I Want Candy

Halloween is right around the corner and with it comes buckets of candy.  I love candy.  My Bat Mitzvah in the 7th grade was Dylan’s Candy Bar-themed, if that tells you anything.  But now that I’m not 13, I think a lot more about healthier choices.

When I first started getting excited for college, one thing (among many) remained a constant topic of conversation: the Freshman 15.

I like to be honest, so I have no qualms about admitting that eight years ago I struggled with an eating disorder and while I’ve recovered fully, there are still times when I struggle to accept my body.  So, as excited as I was for college, the fear of gaining weight and becoming unhealthy occasionally yelled at me from its ugly corner in my mind.

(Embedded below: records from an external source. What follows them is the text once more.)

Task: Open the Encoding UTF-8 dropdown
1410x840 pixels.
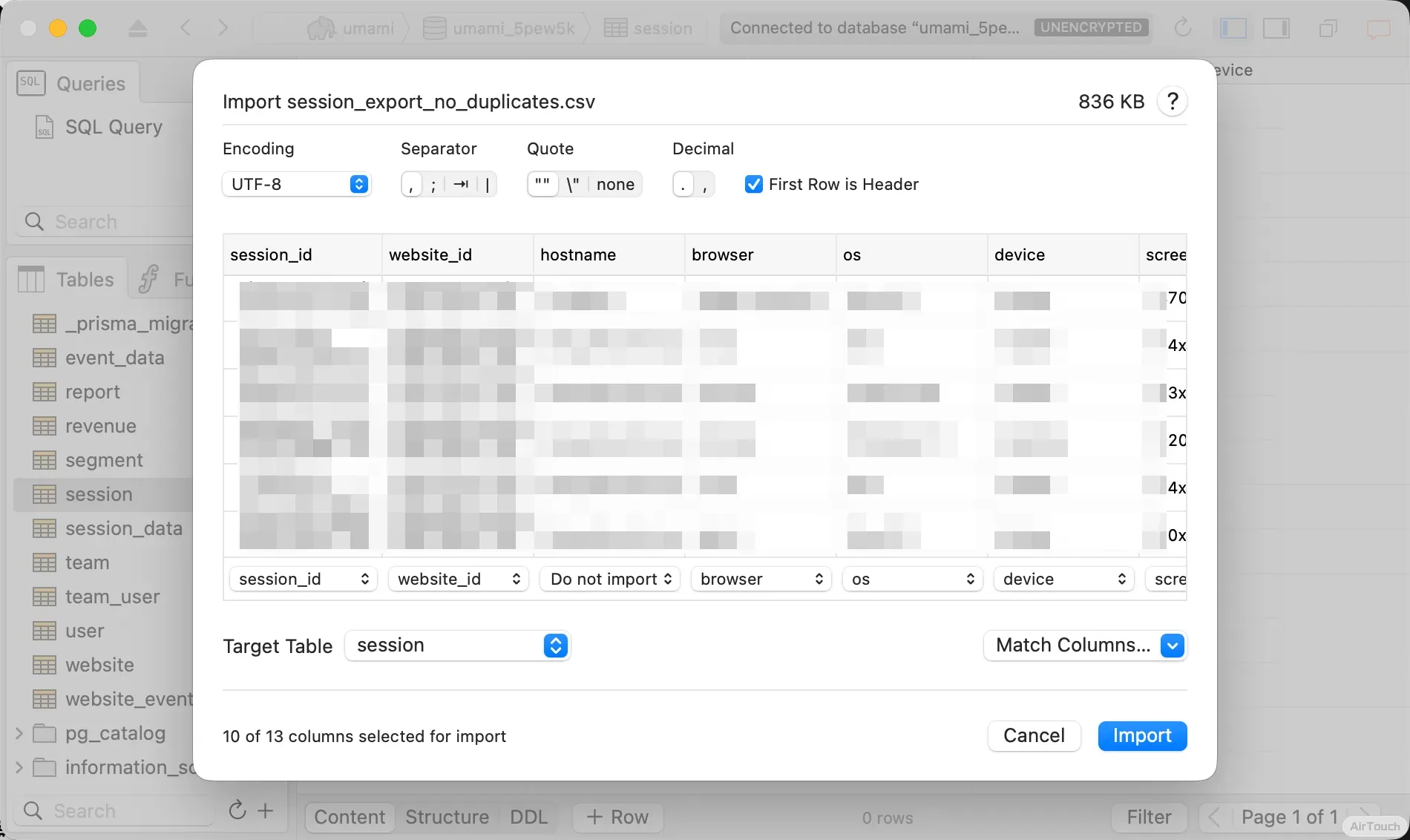Action: coord(296,185)
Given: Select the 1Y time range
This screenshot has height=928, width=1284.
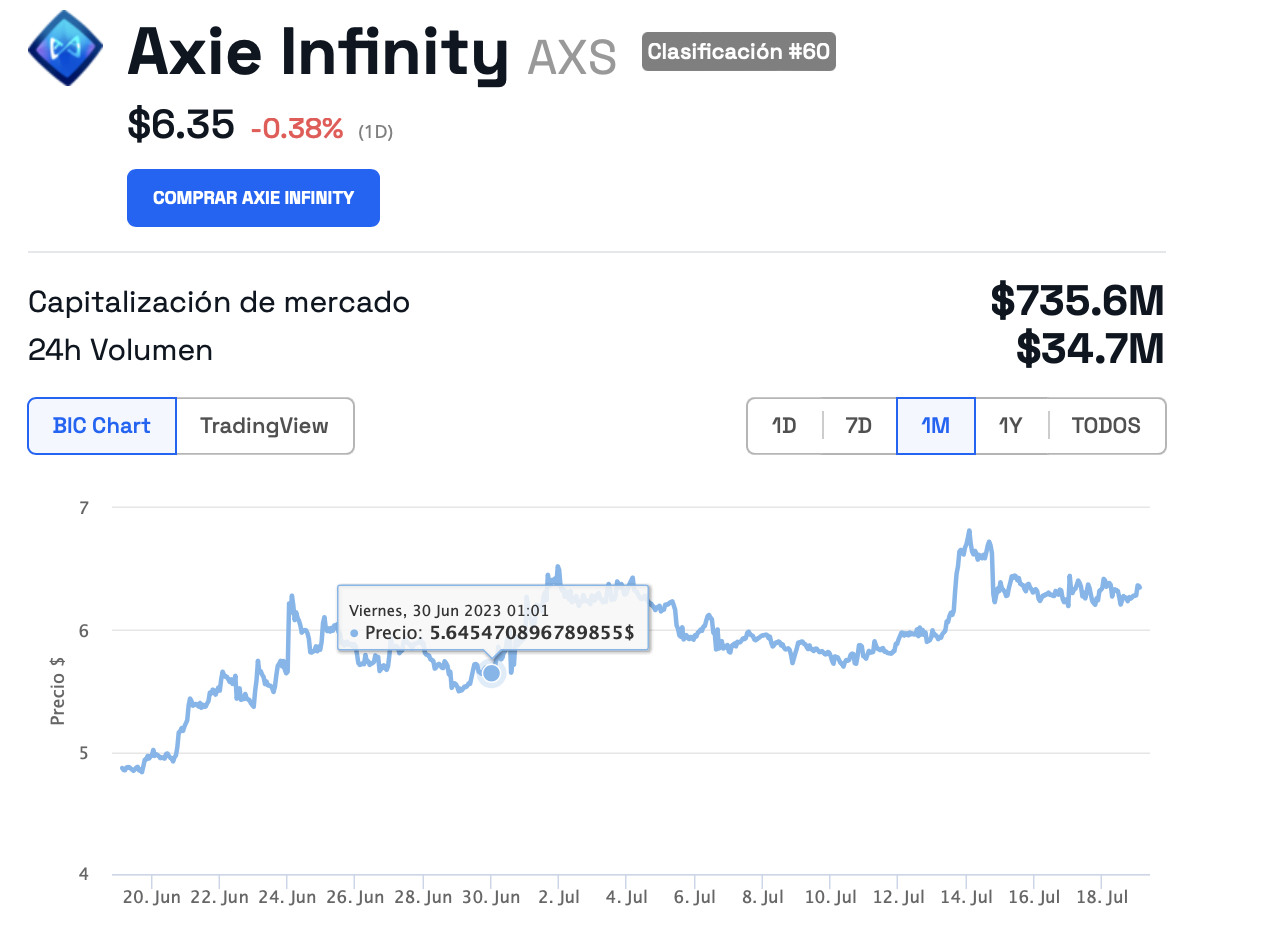Looking at the screenshot, I should pos(1010,426).
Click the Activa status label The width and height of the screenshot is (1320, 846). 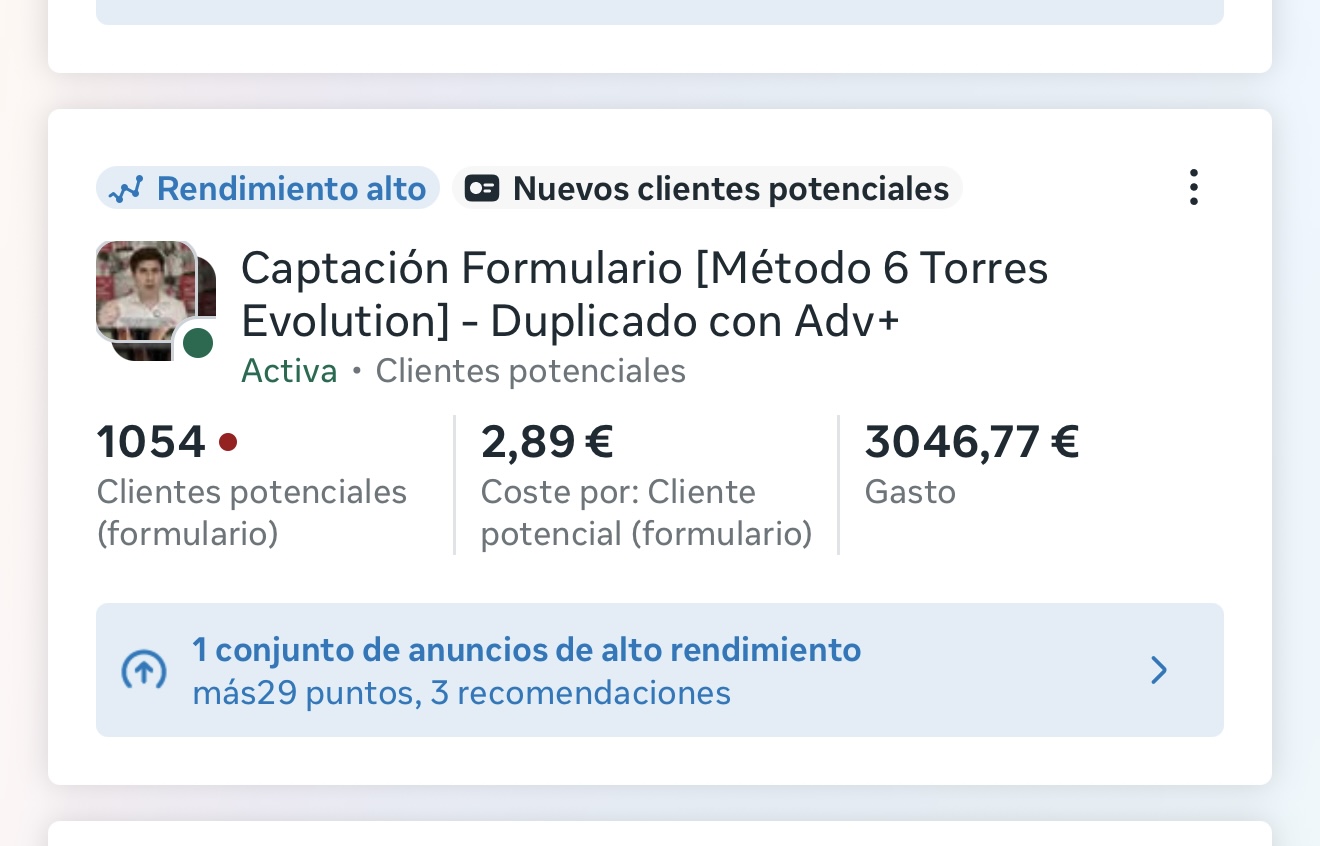(x=289, y=371)
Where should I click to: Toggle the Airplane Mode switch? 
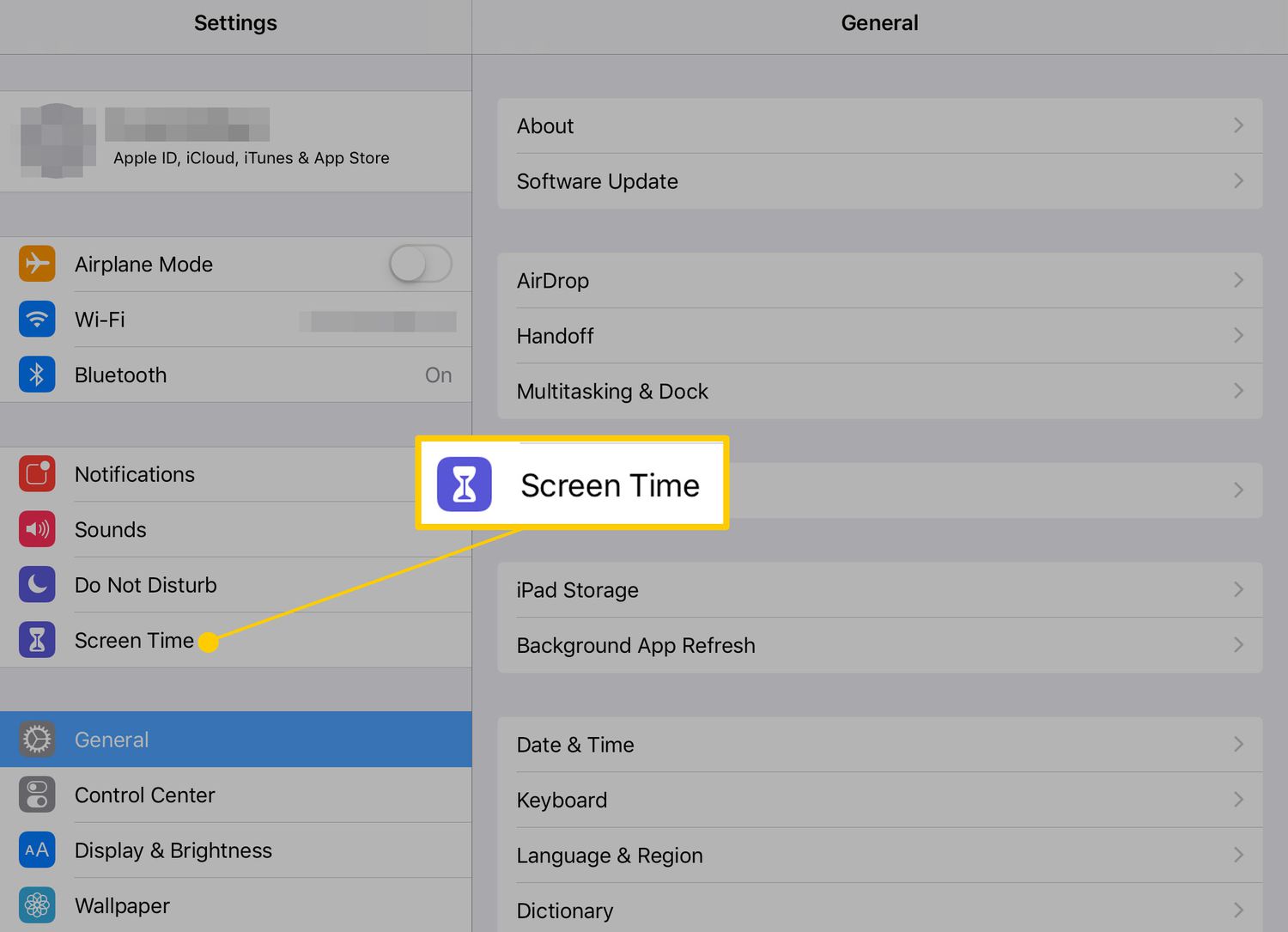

To combat that voice, I came to school with a bin full of whole grain bagels, fruit, Luna bars and peanut butter in the hope that, when I wasn’t eating at a dining hall and making good choices there, my only other option would be to grab a healthy snack from my room.  This worked for a while.  I actually lost a little bit of weight during my first weeks, due partly to suddenly walking 18,000 steps a day and partly to disliking the dining hall food.  Once I settled in, however, I would go to CVS or Target with my friends and buy mac and cheese, candy, pretzels, chocolate milk, and Nutella (I could eat that straight out of the jar; I’m basic and I’m fine with it).

This, in combination with not working out like I said I would—I live directly next to the free campus gym, I have no excuse—led to me gaining back the weight I’d lost plus some.  More importantly though, I just didn’t feel healthy.  I wasn’t drinking enough water, I felt lethargic and bloated, I wasn’t getting enough sleep.  So I decided to change what I was doing.

Being healthy in college is difficult.  We’re surrounded by free food, we’re suddenly able (and forced) to buy our own groceries, and we have to plan our own meals.  For me, these are the first real “adult” decisions I’ve had to make.  The mentality of “the world is my oyster” also took hold for me: when I first realized I could eat and do whatever I wanted, I did just that.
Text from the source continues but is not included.